* _Problem details_
Render the lines below as a numbered list, omitting blank lines and excluding the pictures.

— START Input —

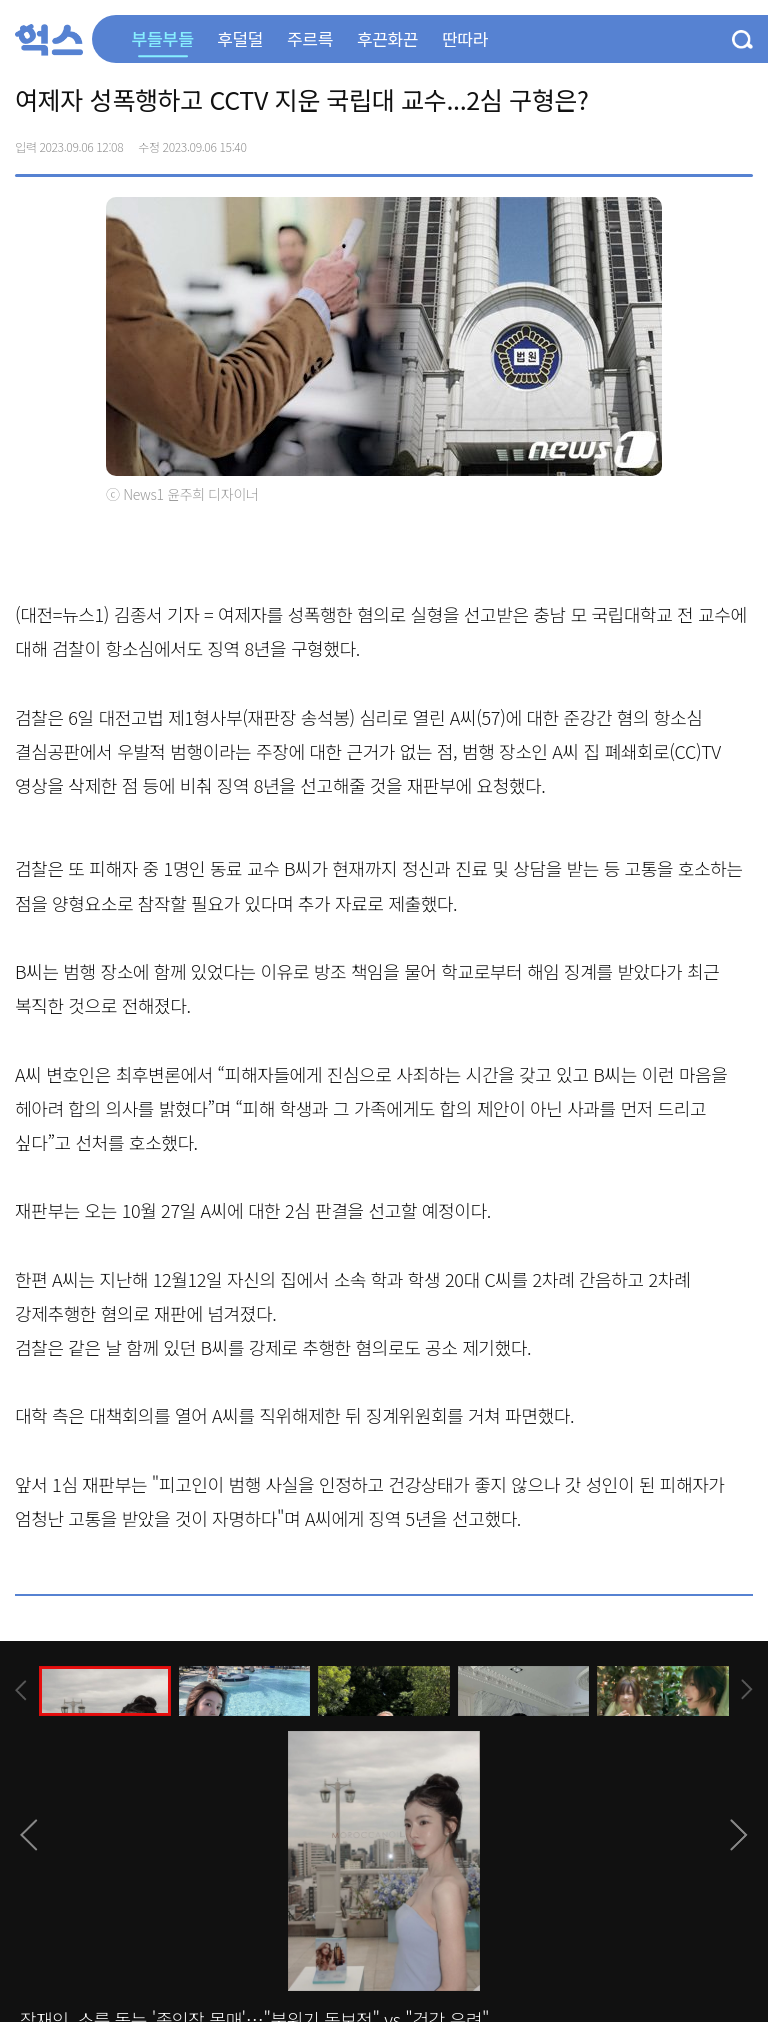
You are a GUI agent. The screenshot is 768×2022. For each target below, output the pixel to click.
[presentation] (21, 1690)
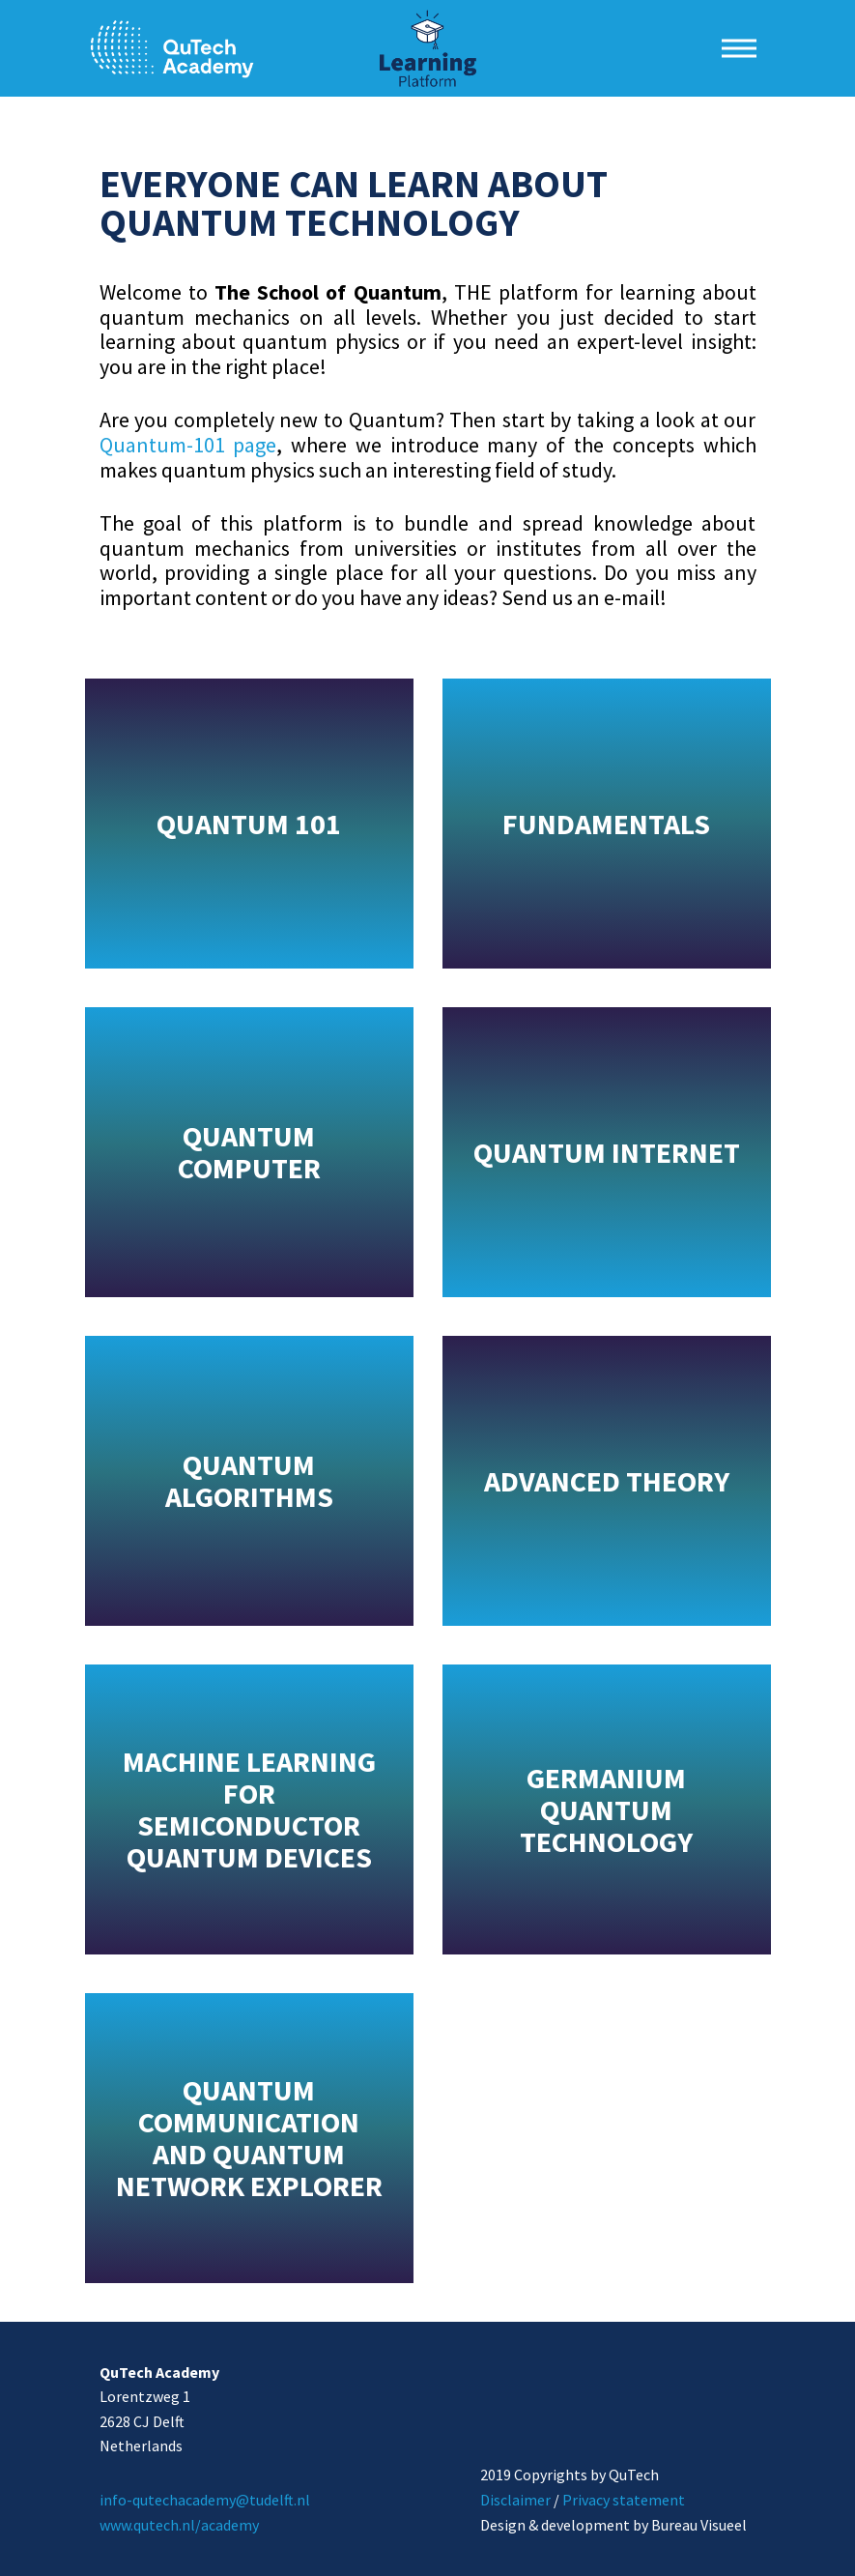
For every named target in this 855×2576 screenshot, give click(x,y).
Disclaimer (515, 2499)
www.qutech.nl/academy (179, 2524)
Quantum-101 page (188, 444)
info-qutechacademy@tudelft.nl (205, 2499)
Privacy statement (623, 2499)
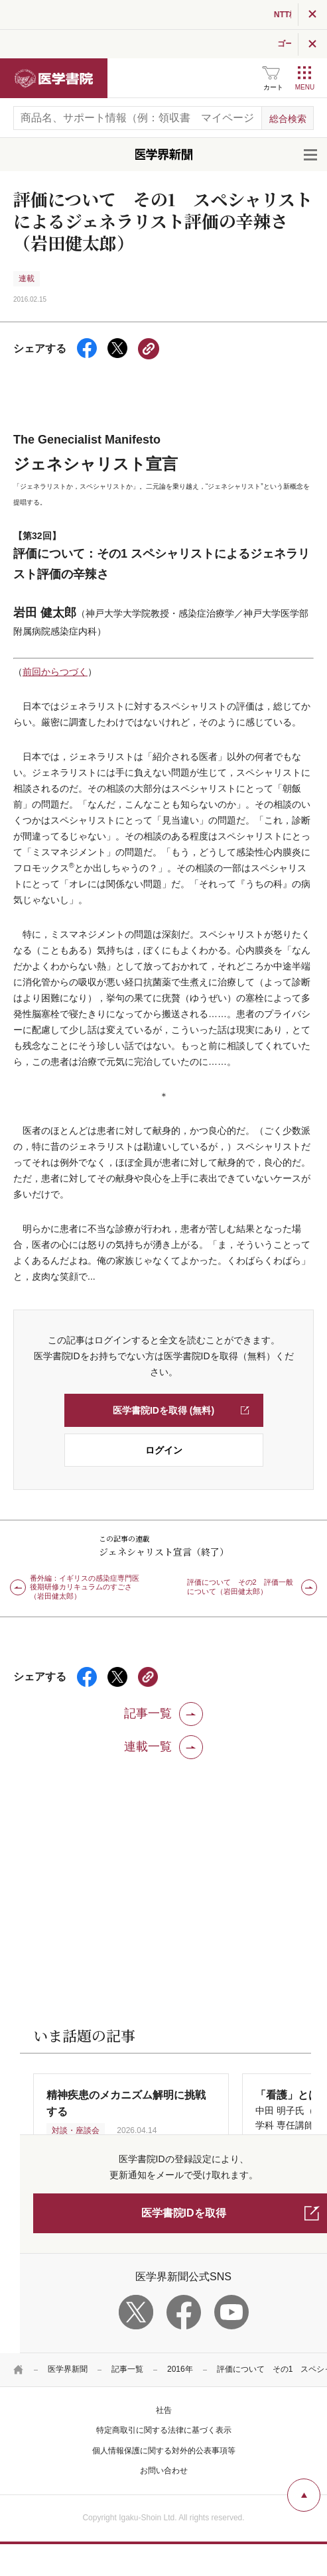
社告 (164, 2410)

— END Input —

* _Task solution_
1. You are a GUI agent. The screenshot is 768×2022. For each target below, output the pixel to click.
2. [presentation] (21, 1690)
3. For every named target in this 855×2576 screenshot, give click(x,y).
4. Disclaimer (515, 2499)
5. www.qutech.nl/academy (179, 2524)
6. Quantum-101 page (188, 444)
7. info-qutechacademy@tudelft.nl (205, 2499)
8. Privacy statement (623, 2499)
9. 社告 (164, 2410)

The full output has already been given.